Input records:

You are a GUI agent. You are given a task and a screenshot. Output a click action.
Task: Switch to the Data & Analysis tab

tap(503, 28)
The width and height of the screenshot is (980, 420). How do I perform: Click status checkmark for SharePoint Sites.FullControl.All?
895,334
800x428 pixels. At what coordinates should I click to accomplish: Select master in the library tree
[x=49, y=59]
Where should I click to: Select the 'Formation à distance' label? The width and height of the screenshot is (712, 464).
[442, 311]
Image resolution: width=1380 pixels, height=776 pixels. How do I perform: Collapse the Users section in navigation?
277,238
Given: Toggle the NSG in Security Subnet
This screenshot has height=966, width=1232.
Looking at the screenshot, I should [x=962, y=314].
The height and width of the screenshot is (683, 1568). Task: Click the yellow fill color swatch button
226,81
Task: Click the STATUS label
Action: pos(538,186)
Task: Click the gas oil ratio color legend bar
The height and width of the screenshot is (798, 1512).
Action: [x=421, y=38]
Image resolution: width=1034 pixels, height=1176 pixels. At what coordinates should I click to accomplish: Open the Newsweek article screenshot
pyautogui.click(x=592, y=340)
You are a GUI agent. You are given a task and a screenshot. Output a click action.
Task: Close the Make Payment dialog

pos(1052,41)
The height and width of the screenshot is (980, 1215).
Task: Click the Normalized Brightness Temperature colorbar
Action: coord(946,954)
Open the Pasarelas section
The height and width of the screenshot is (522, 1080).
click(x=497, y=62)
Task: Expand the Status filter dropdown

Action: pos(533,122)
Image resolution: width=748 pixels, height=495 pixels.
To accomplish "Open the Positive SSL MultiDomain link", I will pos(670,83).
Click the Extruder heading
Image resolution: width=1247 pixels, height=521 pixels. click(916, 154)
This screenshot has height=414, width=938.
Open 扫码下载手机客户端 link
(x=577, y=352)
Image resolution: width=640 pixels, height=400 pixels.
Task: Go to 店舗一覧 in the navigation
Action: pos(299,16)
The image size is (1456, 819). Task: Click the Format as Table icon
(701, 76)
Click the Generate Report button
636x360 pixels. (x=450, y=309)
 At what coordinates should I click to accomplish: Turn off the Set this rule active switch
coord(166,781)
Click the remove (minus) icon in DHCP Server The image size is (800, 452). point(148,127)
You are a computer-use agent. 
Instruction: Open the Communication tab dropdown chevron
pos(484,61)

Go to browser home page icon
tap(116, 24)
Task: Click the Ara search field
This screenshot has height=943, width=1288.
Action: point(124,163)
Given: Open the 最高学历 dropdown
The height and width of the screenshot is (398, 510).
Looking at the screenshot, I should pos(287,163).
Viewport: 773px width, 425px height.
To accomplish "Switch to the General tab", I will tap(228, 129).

Task statement: Put all of the rows above into a Markdown table with the columns Line and Text. Number each line in the Line column and leave out the blank lines.

Exercise output:
| Line | Text |
|---|---|
| 1 | You are a GUI agent. You are given a task and a screenshot. Output a click action. |
| 2 | Task: Switch to the Data & Analysis tab |
| 3 | tap(503, 28) |
| 4 | The width and height of the screenshot is (980, 420). How do I perform: Click status checkmark for SharePoint Sites.FullControl.All? |
| 5 | 895,334 |
| 6 | 800x428 pixels. At what coordinates should I click to accomplish: Select master in the library tree |
| 7 | [x=49, y=59] |
| 8 | Where should I click to: Select the 'Formation à distance' label? The width and height of the screenshot is (712, 464). |
| 9 | [442, 311] |
| 10 | Image resolution: width=1380 pixels, height=776 pixels. How do I perform: Collapse the Users section in navigation? |
| 11 | 277,238 |
| 12 | Given: Toggle the NSG in Security Subnet |
| 13 | This screenshot has height=966, width=1232. |
| 14 | Looking at the screenshot, I should [x=962, y=314]. |
| 15 | The height and width of the screenshot is (683, 1568). Task: Click the yellow fill color swatch button |
| 16 | 226,81 |
| 17 | Task: Click the STATUS label |
| 18 | Action: pos(538,186) |
| 19 | Task: Click the gas oil ratio color legend bar |
| 20 | The height and width of the screenshot is (798, 1512). |
| 21 | Action: [x=421, y=38] |
| 22 | Image resolution: width=1034 pixels, height=1176 pixels. At what coordinates should I click to accomplish: Open the Newsweek article screenshot |
| 23 | pyautogui.click(x=592, y=340) |
| 24 | You are a GUI agent. You are given a task and a screenshot. Output a click action. |
| 25 | Task: Close the Make Payment dialog |
| 26 | pos(1052,41) |
| 27 | The height and width of the screenshot is (980, 1215). |
| 28 | Task: Click the Normalized Brightness Temperature colorbar |
| 29 | Action: coord(946,954) |
| 30 | Open the Pasarelas section |
| 31 | The height and width of the screenshot is (522, 1080). |
| 32 | click(x=497, y=62) |
| 33 | Task: Expand the Status filter dropdown |
| 34 | Action: pos(533,122) |
| 35 | Image resolution: width=748 pixels, height=495 pixels. |
| 36 | To accomplish "Open the Positive SSL MultiDomain link", I will pos(670,83). |
| 37 | Click the Extruder heading |
| 38 | Image resolution: width=1247 pixels, height=521 pixels. click(916, 154) |
| 39 | This screenshot has height=414, width=938. |
| 40 | Open 扫码下载手机客户端 link |
| 41 | (x=577, y=352) |
| 42 | Image resolution: width=640 pixels, height=400 pixels. |
| 43 | Task: Go to 店舗一覧 in the navigation |
| 44 | Action: pos(299,16) |
| 45 | The image size is (1456, 819). Task: Click the Format as Table icon |
| 46 | (701, 76) |
| 47 | Click the Generate Report button |
| 48 | 636x360 pixels. (x=450, y=309) |
| 49 |  At what coordinates should I click to accomplish: Turn off the Set this rule active switch |
| 50 | coord(166,781) |
| 51 | Click the remove (minus) icon in DHCP Server The image size is (800, 452). point(148,127) |
| 52 | You are a computer-use agent.  |
| 53 | Instruction: Open the Communication tab dropdown chevron |
| 54 | pos(484,61) |
| 55 | Go to browser home page icon |
| 56 | tap(116, 24) |
| 57 | Task: Click the Ara search field |
| 58 | This screenshot has height=943, width=1288. |
| 59 | Action: point(124,163) |
| 60 | Given: Open the 最高学历 dropdown |
| 61 | The height and width of the screenshot is (398, 510). |
| 62 | Looking at the screenshot, I should pos(287,163). |
| 63 | Viewport: 773px width, 425px height. |
| 64 | To accomplish "Switch to the General tab", I will tap(228, 129). |